Tuve la suerte de ser siempre un ratón de biblioteca, y fue allí
donde encontré muchas respuestas, aunque en mi adolescencia (era
el mundo antes de Internet) las bibliotecas no estaban tampoco
bien surtidas en ese tema de la homosexualidad. Uno o dos
libros, recién ingresando en la Universidad, me abrieron
finalmente los ojos y de allí en adelante supe guiarme hacia
otros como yo.
Fue,
básicamente, un crecimiento en solitario, abriéndome camino a
ciegas. Hoy pienso que, a pesar de los mejores recursos que
existen, la cosa sigue siendo básicamente igual para muchos
chicos y chicas.
Ahora…
reconozco que no puedo sermonear mucho sobre las nuevas
generaciones simplemente porque no pertenezco a ellas. Intuyo
lo que pueden estar pasando (porque yo lo viví) pero reconozco
que sus condiciones actuales no son las mías, hay elementos
nuevos que les pertenecen solo a ellos y los demás no
comprendemos.
Como muchos, y
entro acá al meollo de esta reflexión, vivo mi día a día, mis
problemas, mis conflictos, mis alegrías y (como diría un
filósofo español) “mi circunstancia”. Es decir, vivo en mi
mundo, el que comparto con mi generación porque nacimos y
crecimos juntos y vamos evolucionando hombro con hombro.
Sin embargo,
confieso que posiblemente como muchos de mi generación, a veces
no pienso lo suficiente en los más jóvenes ya que vivo (vivimos)

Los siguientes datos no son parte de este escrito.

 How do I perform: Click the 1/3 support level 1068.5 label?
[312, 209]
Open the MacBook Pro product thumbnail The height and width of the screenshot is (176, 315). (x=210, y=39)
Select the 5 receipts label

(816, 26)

encerrado en el barrio egoísta de mis propios intereses. Mi
horizonte limitado, que no me deja ver más allá de lo mío y lo
de los míos cercanos.
Ese es un
problema. Como para muchos (tengo que confesarlo) los más
jóvenes representan un elemento de atracción que llama la
atención, indudablemente, pero eso muchas veces nos nubla la
vista del hecho de que son individuos en formación que no solo
tienen que lidiar con lo ya complicado que es ser preadolescente
o adolescente, sino enfrentar la dura prueba de reconocerse y
ubicarse como gays o lesbianas en un ambiente hostil.
Y hostil no es
solo el mundo heterosexual sino, y tristemente, también el
propio mundo homosexual. Esto lo digo porque se lo he oido a
muchos de ellos, especialmente muchachos: los que estamos antes
que ellos les presentamos un mundo hostil en el que son “carne
fresca” para nuestras ya arraigadas costumbres de cacería, ligue
y egoísmo.
Simplemente, la
mayoría no les tendemos una mano. Tenemos lo que a ellos no
solo les falta sino les serviría: experiencia, años vividos,
respuestas a sus preguntas, sus temores, sus inquietudes, guía
para sus conflictos. No compartir esto es un pecado de egoista
inhumanidad.
Por supuesto,
hay un problema mayor, social. ¿Cómo compartir lo que sabemos?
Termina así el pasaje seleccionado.